Annual "Total Average Opening" = (Year of the Year total assets + year assets Total) ÷ ​​2

If you want to calculate the total amount of an average assets, the calculation is calculated as follows: Total average assets of the average assets of 2002-2004 have been used as an example of the total amount of assets. "= (2002 total amount of total assets + total assets of 2003 + total assets total amount of assets) ÷ 3

## Detailed description

Registered capital is the company's debt assumentation Responsible to enter the asset section.

The total investment is the total assets investing in investors, including the registered asset part, and the total investment is minus the registered asset part.

The total assets on the balance sheet is the profitable property, which is equivalent to the sum of the owner's rights. The total investment and registered capital are specified in the company's charter. Registered capital is mandatory, and the total investment is an investment intention. It may not be in place.

The total amount of the average assets refers to the average value of the number of enterprises and the number of years, the total amount of assets is = (total number of assets, total number of assets) ÷ 2.

## Other information

### Introduction

Right multiplier is a static indicator, this algorithm called average equity multiplier.

Right Multiplier is also a multiplication of share capital, which means that the total asset is equivalent to the multiple of shareholders' equity.
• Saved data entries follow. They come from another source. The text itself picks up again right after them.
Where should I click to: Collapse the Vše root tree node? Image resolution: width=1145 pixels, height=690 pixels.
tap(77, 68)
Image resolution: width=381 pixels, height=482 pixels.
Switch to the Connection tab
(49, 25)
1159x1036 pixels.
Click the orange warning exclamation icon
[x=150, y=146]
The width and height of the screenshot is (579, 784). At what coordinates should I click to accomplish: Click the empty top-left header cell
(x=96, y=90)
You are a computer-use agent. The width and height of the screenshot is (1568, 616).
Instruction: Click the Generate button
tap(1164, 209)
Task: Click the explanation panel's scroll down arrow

Represents the level of debt, the maximum number of rights and interests, the higher the level of corporate liabilities.

The reciprome of shareholders 'equity ratio is called the equity multiplier, that is, the total assets is how many times the shareholders' equity. The larger the multiplication, indicating that the capital investment in shareholders is smaller in the asset. It is used to measure the financial risks of the company.

### equity multiplier calculation formula

equity multiplier = total assets / total shareholders' equity = 1 / (1-balance rate).
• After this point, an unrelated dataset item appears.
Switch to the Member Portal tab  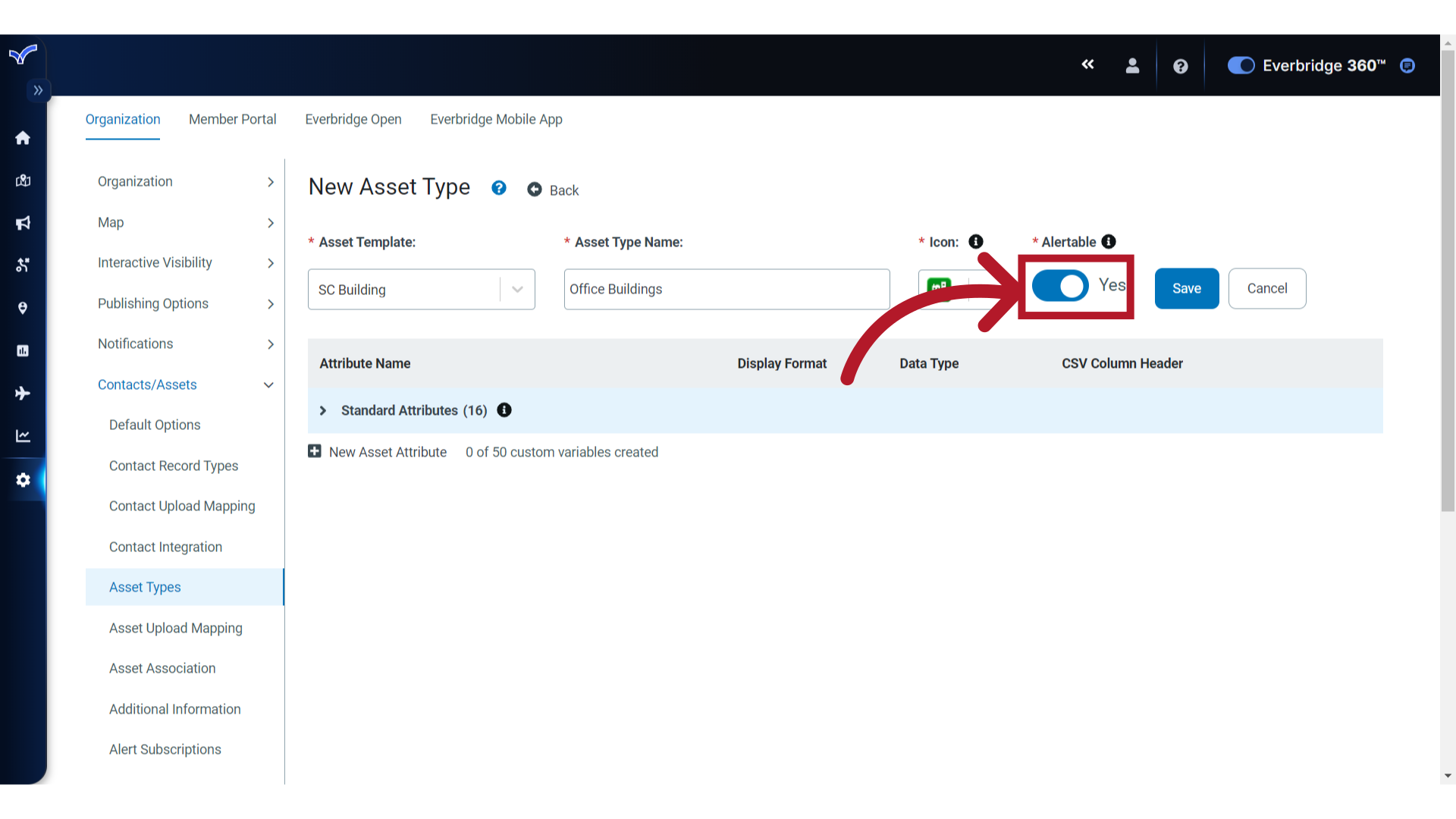232,119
Example: According to the relevant data of the balance sheet, calculate the number of rights and interests at the end of 2001 in 2001. Right payment rate is the percentage of net profit and average net assets, also called net value returns or net asset yields.

formula: Net profit / average net asset * 100% of which: average net assets = (Year of the year, net assets + year net assets) / 2

assets / owner's equity total = 1 ÷ (1-balance rate)

equity multiplier = 4500/2430 = 1.85

### Equity multiplier effects

The number of equity is large, It shows that enterprise liabilities, generally lead to higher enterprise financial leverage, and have a large financial risk, and you must seek an optimal capital structure in business management to get appropriate EPS / CEPS, thereby maximizing corporate value. If the borrowing capital cost rate is less than the company's asset remuneration, the borrowing fund will first generate an avoidance effect (debt interest tax before deduction), increase EPS / CEPS, and the lever is expanded, enabling corporate value to increase the debt. However, leverage expansion also increases the bankruptcy of enterprises, and bankruptcy risk will reduce the company's value.

The number of equity is multiplier, and the total assets that represent the company are several times more of the owners' rights. The larger the equity multiplication, the larger the financial leveraged multiples on behalf of the company, and the company will bear greater risks. However, if the company's operating conditions are just in the upward trend, higher equity multiplication can create higher corporate profits, and generate a positive incentive effect on the company's stock value through improving the shareholders' equity of interest.